Wherever a line below holds the word "computer", copy that line.

Data records:
= = = =

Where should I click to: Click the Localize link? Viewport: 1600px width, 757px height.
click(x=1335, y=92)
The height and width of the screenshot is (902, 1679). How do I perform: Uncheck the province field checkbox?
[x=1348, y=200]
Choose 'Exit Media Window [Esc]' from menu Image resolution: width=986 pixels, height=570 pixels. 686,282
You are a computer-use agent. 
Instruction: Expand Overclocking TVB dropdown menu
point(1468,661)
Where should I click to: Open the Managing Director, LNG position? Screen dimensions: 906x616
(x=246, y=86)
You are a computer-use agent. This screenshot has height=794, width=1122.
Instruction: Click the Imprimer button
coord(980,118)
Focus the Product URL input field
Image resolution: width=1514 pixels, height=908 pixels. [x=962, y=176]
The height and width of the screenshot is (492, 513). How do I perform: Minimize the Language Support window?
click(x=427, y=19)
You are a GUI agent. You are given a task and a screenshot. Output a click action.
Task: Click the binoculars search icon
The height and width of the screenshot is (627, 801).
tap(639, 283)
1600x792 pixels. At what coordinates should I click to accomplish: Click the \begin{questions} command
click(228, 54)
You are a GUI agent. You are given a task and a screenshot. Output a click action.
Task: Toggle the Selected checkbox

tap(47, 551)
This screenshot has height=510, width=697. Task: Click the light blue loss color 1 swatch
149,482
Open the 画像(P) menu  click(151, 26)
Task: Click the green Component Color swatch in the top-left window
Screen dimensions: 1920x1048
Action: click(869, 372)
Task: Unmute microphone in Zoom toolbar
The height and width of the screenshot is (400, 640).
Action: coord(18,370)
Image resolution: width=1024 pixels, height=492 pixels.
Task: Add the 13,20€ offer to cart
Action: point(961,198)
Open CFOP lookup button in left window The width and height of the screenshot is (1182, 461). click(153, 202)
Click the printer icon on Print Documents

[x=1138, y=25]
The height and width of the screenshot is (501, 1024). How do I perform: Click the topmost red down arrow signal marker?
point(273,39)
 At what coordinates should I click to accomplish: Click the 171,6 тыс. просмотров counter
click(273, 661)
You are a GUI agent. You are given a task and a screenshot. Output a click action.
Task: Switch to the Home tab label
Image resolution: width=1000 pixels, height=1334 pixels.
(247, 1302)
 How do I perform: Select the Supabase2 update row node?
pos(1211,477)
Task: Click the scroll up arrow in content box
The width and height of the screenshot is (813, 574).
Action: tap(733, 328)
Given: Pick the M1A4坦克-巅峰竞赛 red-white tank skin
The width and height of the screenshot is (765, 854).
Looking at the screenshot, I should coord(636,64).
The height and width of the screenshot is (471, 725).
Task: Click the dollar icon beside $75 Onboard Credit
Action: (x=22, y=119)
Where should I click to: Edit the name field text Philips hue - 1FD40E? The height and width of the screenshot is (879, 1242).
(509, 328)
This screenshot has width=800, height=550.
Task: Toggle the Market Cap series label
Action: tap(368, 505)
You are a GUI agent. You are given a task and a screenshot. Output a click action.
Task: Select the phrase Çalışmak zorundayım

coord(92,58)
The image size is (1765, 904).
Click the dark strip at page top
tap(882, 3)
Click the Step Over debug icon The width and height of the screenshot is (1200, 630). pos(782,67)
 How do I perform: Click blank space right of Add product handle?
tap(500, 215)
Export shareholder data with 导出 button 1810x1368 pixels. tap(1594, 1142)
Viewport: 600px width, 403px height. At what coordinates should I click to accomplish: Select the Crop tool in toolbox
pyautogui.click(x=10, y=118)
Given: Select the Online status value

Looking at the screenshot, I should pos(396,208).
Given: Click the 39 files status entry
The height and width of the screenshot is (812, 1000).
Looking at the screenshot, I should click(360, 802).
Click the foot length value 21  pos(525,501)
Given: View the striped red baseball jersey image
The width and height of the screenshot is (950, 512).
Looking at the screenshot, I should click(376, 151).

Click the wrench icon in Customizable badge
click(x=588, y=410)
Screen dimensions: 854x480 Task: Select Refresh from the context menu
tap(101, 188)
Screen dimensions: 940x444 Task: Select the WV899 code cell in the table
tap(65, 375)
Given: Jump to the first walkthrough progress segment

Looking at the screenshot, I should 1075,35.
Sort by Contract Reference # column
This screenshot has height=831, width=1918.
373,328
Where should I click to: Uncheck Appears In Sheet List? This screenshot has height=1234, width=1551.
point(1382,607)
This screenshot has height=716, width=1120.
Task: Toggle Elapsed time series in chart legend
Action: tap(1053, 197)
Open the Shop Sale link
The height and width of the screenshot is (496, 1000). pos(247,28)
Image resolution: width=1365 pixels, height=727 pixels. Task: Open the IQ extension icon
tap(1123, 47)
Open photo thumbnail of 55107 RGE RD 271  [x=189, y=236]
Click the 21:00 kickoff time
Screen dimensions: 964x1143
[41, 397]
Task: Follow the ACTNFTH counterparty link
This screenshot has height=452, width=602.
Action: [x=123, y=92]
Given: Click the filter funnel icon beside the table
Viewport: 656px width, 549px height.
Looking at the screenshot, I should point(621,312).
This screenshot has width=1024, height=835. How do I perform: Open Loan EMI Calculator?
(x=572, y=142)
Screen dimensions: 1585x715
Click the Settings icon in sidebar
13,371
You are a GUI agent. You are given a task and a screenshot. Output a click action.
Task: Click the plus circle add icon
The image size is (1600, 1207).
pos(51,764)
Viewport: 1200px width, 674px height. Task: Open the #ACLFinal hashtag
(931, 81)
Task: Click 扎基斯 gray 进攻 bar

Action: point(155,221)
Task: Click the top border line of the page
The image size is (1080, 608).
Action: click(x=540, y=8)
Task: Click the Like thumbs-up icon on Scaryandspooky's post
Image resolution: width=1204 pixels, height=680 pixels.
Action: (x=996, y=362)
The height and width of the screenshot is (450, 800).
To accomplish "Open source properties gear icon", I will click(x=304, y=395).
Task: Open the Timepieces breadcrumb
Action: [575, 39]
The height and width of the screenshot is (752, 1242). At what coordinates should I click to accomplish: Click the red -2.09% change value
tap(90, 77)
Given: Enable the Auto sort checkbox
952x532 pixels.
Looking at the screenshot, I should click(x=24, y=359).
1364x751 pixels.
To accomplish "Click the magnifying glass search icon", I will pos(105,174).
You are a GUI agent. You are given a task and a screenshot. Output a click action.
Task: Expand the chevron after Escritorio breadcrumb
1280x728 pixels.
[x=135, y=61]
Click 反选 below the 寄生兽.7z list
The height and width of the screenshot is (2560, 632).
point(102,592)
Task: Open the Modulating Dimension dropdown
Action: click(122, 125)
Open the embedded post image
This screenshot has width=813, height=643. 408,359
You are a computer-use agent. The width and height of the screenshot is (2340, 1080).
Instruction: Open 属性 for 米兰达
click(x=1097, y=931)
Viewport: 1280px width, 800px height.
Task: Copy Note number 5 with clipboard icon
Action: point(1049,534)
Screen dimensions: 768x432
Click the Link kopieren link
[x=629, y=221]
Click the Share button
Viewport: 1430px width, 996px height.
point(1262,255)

= = = =

Exercise response.
You are a computer-use agent. 
You are a computer-use agent. This screenshot has height=794, width=1122.
You are a computer-use agent. The width and height of the screenshot is (2340, 1080).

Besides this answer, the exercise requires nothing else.